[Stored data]
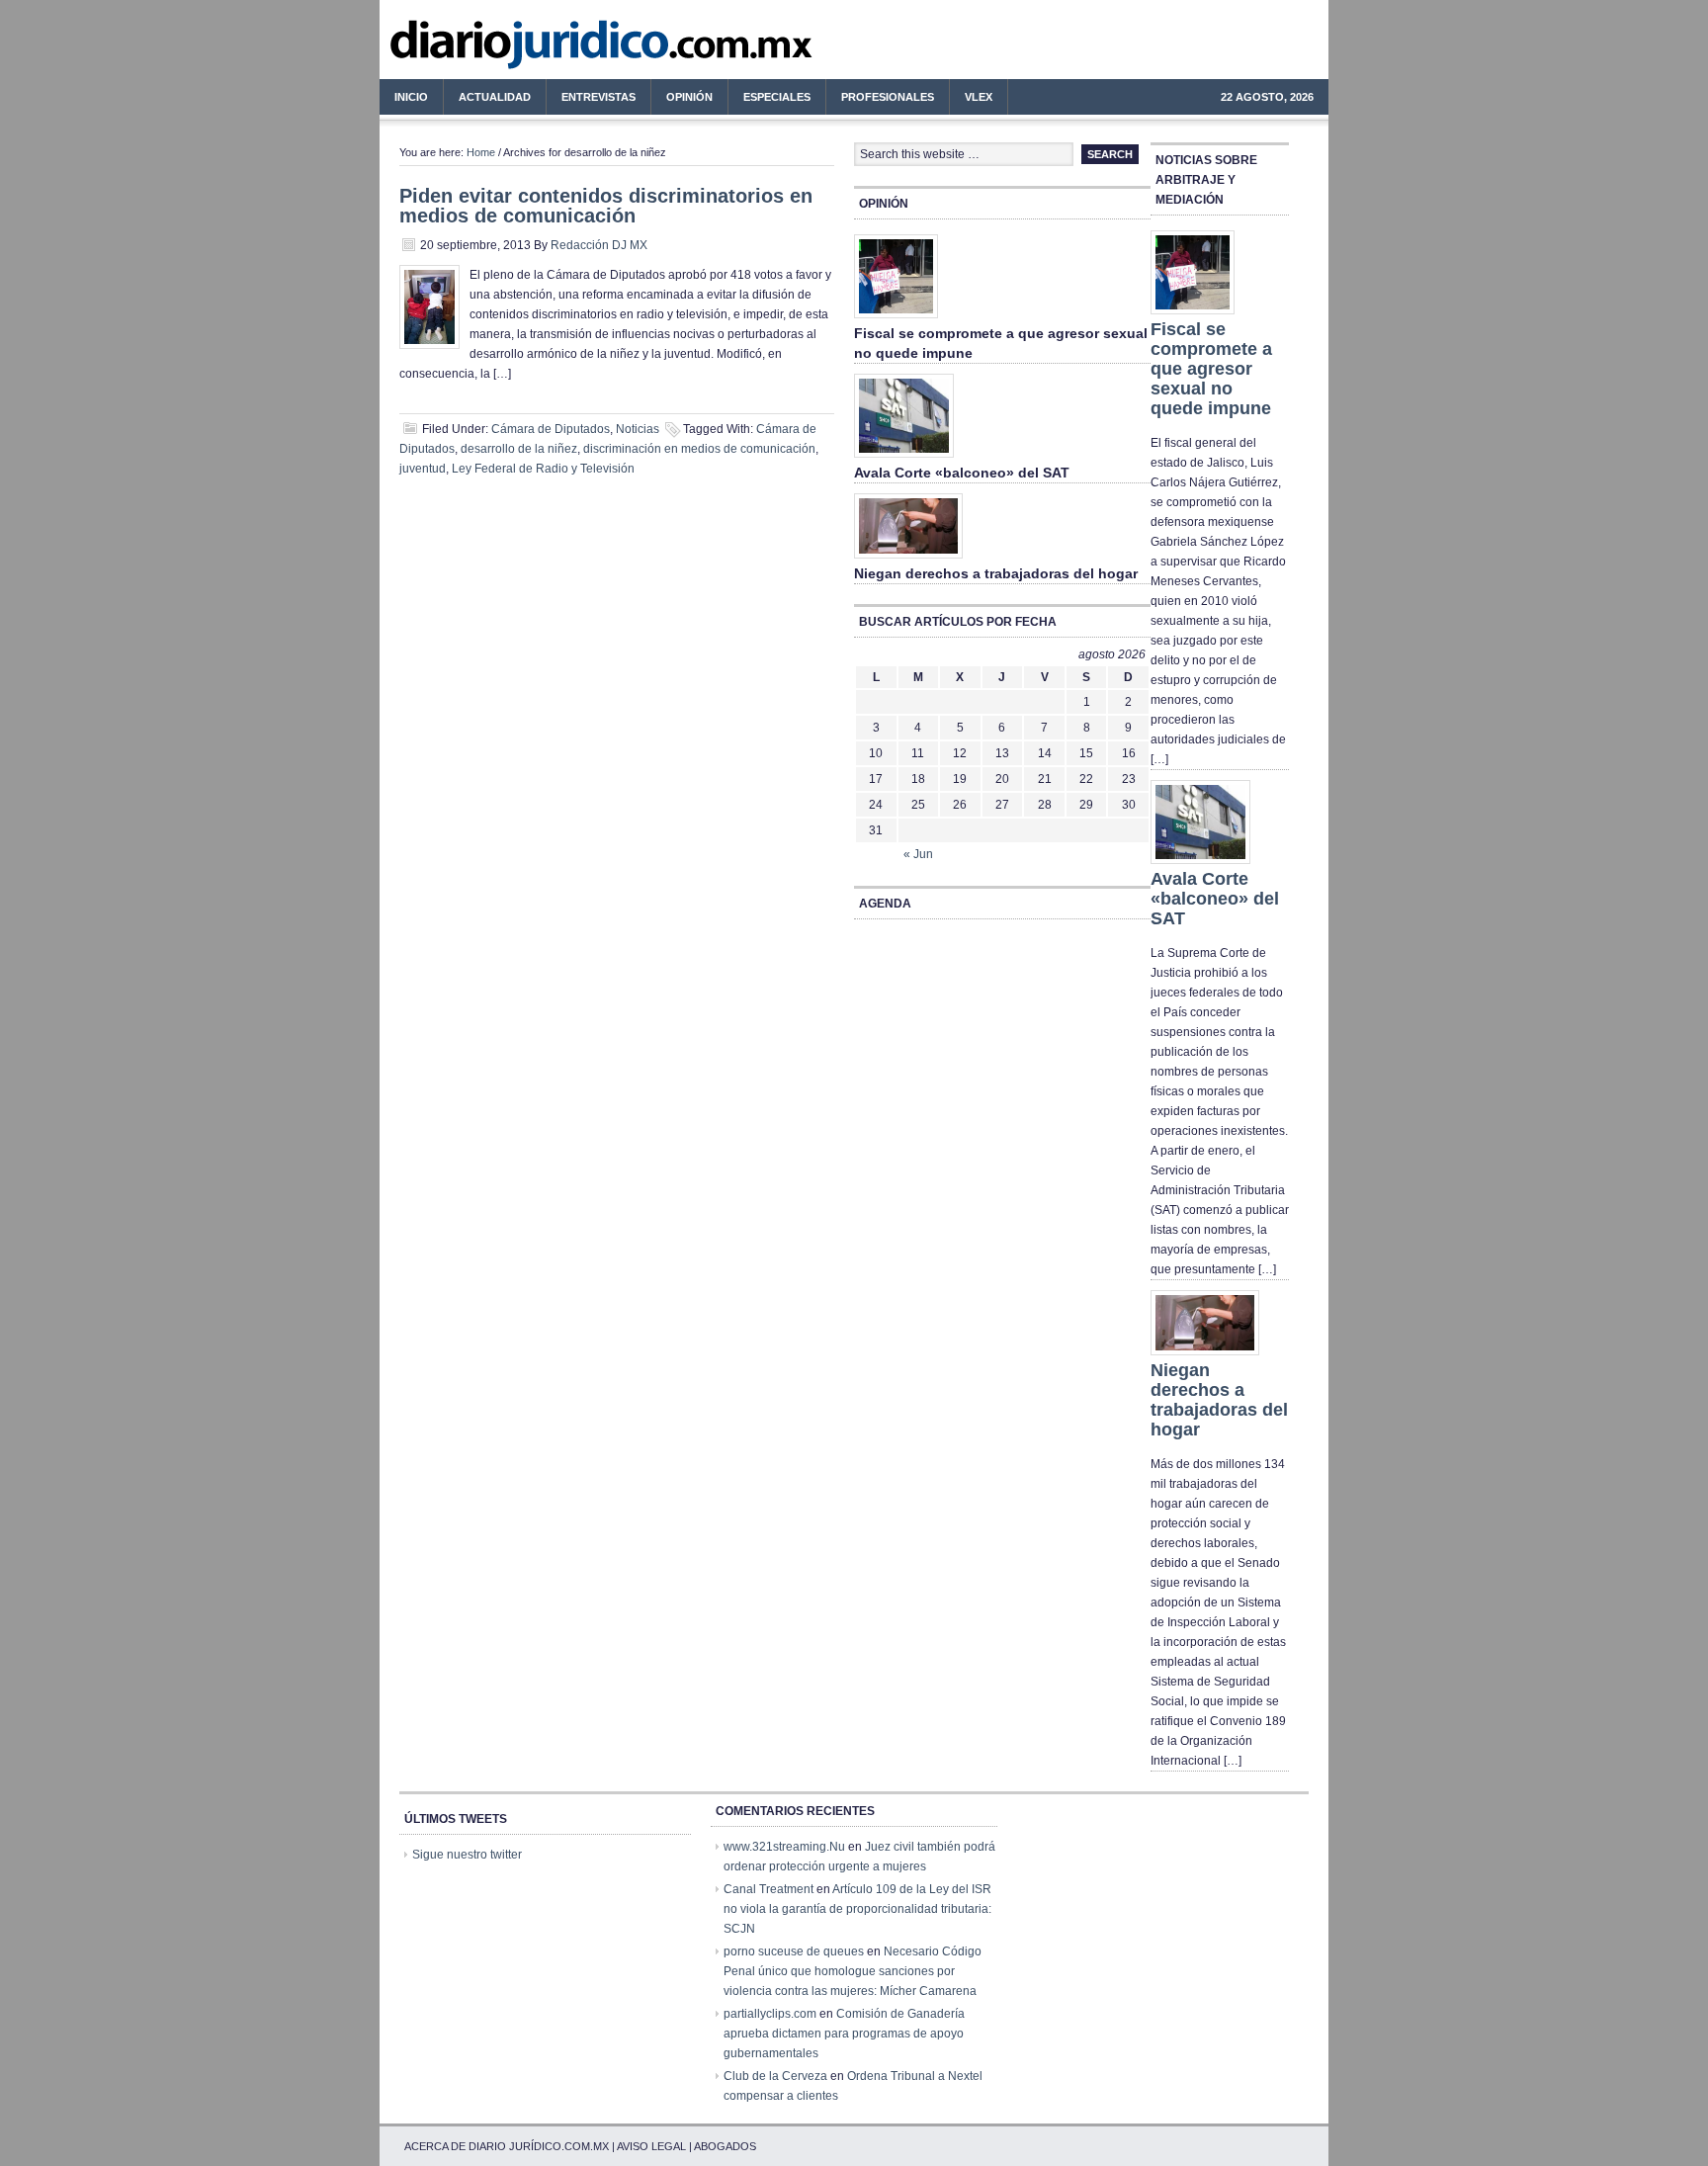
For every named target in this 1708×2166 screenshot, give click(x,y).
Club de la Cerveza (775, 2076)
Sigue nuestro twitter (467, 1855)
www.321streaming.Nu (784, 1847)
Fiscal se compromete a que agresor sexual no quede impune (1211, 368)
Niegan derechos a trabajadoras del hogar (996, 573)
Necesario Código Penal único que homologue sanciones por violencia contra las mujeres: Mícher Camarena (853, 1971)
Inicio (411, 97)
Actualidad (487, 100)
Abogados (725, 2146)
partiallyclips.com (770, 2014)
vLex (978, 97)
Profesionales (880, 100)
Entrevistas (598, 97)
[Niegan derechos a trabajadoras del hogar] (908, 559)
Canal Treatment (768, 1889)
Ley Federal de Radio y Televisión (543, 469)
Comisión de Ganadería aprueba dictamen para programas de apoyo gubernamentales (844, 2033)
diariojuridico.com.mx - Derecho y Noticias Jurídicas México (542, 49)
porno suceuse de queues (794, 1951)
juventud (422, 469)
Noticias (637, 429)
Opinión (689, 97)
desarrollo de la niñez (519, 449)
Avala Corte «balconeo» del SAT (961, 472)
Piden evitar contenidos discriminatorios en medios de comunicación (605, 205)
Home (481, 152)
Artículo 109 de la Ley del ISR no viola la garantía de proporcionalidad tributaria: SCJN (857, 1909)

**WHAT TO PRODUCE:** Without any of its images, the data above should be returned exactly.

**TASK ANSWER:**
For every named target in this 1708×2166 screenshot, give click(x,y).
Club de la Cerveza (775, 2076)
Sigue nuestro twitter (467, 1855)
www.321streaming.Nu (784, 1847)
Fiscal se compromete a que agresor sexual no quede impune (1211, 368)
Niegan derechos a trabajadoras del hogar (996, 573)
Necesario Código Penal único que homologue sanciones por violencia contra las mujeres: Mícher Camarena (853, 1971)
Inicio (411, 97)
Actualidad (487, 100)
Abogados (725, 2146)
partiallyclips.com (770, 2014)
vLex (978, 97)
Profesionales (880, 100)
Entrevistas (598, 97)
[Niegan derechos a trabajadoras del hogar] (908, 559)
Canal Treatment (768, 1889)
Ley Federal de Radio y Televisión (543, 469)
Comisión de Ganadería aprueba dictamen para programas de apoyo gubernamentales (844, 2033)
diariojuridico.com.mx - Derecho y Noticias Jurídicas México (542, 49)
porno suceuse de queues (794, 1951)
juventud (422, 469)
Noticias (637, 429)
Opinión (689, 97)
desarrollo de la niñez (519, 449)
Avala Corte «balconeo» del SAT (961, 472)
Piden evitar contenidos discriminatorios en medios de comunicación (605, 205)
Home (481, 152)
Artículo 109 de la Ley del ISR no viola la garantía de proporcionalidad tributaria: SCJN (857, 1909)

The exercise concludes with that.